By Haley Egle
Murphy News Service
Minnesota lawmakers in both the House and the Senate hope that recent negotiations with law enforcement groups will help build support for a bill providing amnesty for people who report heroin overdoses by calling 911.
Several legislators met with the Minnesota County Attorneys Association and the Minnesota Sheriffs’ Association last week to refine the bill, called “Steve’s Law,” or the Good Samaritan and Naloxone bill. The bill passed the Senate unanimously last week and currently is before the House.
If passed, the bill would allow access to the drug Naloxone to first responders as well as the public. Naloxone, also known by the brand name Narcan, counteracts the effects of a heroin overdose and stabilizes breathing, often keeping victims alive until medical help arrives. The bill also includes a Good
Samaritan section that provides immunity to someone who may be under the influence of illegal drugs and calls 911 to report an overdose.
Death from heroin overdoses has surged nationally and in the Twin Cities. In Hennepin County, 54 people died from overdoses last year, compared to six in 2008.
The Good Samaritan portion of the bill has raised concerns with some law enforcement officials and prosecutors. University of Minnesota Deputy Police Chief Chuck Miner said that medical amnesty laws, like an underage consumption amnesty law that went into effect last year, often come with unintended consequences. With this bill, some in law enforcement are concerned that dealers who are supplying the lethal drugs could avoid punishment by making a 911 call, Miner said.
The bill’s sponsor, Sen. Chris Eaton, DFL-Brooklyn Center, said that some language changes being considered for the bill could help to ensure that it will garner bipartisan support as it moves to the House. The new language would clarify that someone who calls for help and is in possession of paraphernalia and/or two or three doses of heroin would qualify for immunity, but anyone with more heroin would not be exempt, Eaton said. “We’re not talking about dealers here, we’re talking more about kids throwing together money and buying smaller amounts for recreational use.”
Eaton’s own daughter died of a heroin overdose in 2007. The person she was with did not call for help, Eaton said. Eaton explained that 80 percent of people who use heroin do it with a companion. When they overdose, they are found dead alone. This bill would make companions more inclined to call for help rather than fleeing, hopefully preventing their companions from dying, Eaton said. “I hope this means that no more parents will have to go through what I went through,” Eaton said. “Any lives saved because of this bill will give some meaning to my daughter’s death.”
Heroin overdose a nationwide “public health crisis”
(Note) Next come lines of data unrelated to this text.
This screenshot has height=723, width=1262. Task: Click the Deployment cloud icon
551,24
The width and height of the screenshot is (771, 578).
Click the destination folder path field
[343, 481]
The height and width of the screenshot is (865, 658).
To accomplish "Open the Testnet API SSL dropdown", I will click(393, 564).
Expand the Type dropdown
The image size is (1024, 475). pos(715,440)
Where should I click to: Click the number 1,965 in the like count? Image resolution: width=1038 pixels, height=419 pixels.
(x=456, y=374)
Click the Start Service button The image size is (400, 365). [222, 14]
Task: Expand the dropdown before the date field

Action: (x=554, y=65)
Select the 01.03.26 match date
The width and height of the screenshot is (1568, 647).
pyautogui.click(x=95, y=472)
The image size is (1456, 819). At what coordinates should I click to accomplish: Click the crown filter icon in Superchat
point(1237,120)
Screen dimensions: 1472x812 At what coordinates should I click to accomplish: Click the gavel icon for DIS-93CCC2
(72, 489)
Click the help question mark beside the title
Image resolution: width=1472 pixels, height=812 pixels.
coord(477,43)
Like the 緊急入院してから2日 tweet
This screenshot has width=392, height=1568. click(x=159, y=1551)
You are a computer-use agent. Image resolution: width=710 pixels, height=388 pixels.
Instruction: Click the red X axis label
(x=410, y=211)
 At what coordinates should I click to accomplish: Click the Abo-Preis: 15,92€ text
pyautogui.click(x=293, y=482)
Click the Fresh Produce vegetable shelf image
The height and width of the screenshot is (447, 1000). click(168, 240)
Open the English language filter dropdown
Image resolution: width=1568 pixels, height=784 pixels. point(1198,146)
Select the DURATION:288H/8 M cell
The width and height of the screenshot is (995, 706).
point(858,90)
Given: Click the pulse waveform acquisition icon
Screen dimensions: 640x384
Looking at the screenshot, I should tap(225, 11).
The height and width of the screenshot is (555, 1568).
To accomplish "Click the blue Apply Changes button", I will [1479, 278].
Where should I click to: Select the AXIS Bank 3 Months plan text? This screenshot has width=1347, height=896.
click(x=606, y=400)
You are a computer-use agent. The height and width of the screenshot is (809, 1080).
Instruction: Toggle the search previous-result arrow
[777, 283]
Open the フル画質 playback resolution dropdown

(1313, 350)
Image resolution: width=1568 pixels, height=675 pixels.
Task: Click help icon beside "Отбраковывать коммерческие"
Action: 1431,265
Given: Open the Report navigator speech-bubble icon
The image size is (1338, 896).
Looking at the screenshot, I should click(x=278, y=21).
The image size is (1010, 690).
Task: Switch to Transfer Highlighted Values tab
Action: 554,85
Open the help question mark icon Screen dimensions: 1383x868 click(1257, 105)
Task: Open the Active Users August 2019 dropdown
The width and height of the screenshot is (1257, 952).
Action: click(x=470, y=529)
The legislation comes just one month after U.S. Attorney General Eric Holder called heroin and prescription drug use a “public health crisis” in a video posted on the Justice Department’s website. Holder said that heroin related overdose deaths nationally have increased by 45 percent between 2006 and 2010.
Experts say the increase in heroin use is driven in large part by the transition from abuse of prescription painkillers to use of heroin, which is often cheaper and easily available. Experts also say that drug traffickers have been trying to establish a market in the Twin Cities, resulting in some of the cheapest and purest heroin in the country.
Steve’s law was named after Steve Rummler, an Edina High School and University of Minnesota graduate who died of a heroin overdose in 2011.
According to the Steve Rummler Hope Foundation website, his addiction and subsequent death were a result of what began as an addiction to prescription pain killers for a back injury.
Rummler’s former fiancé and vice president of the foundation, Lexi Reed Holtum, was thrilled with the passage of the bill through the Senate. “This will save lives on both sides, Democrat and Republican, every walk of life,” Holtum said. “It’s the best possible choice for Minnesota.”
Going Forward
Eaton says she is confident that the bill will successfully move through the House. And although she has not spoken with him directly, she believes that Gov. Mark Dayton will sign it.
Wisconsin Gov. Scott Walker signed that state’s version of the law, called HOPE, on Monday, making it the twentieth state to adopt such legislation.
“Their’s is better,” Eaton said of Wisconsin’s law, noting that it includes funding for treatment of those with opiate addiction.
Eaton said she believes that increasing emphasis on access to treatment is the key to saving lives. “We are treating addiction as a crime rather than a medical issue,” Eaton said. “Addiction is an illness, and until we start treating it that way we’ll only keep filling up our jails.”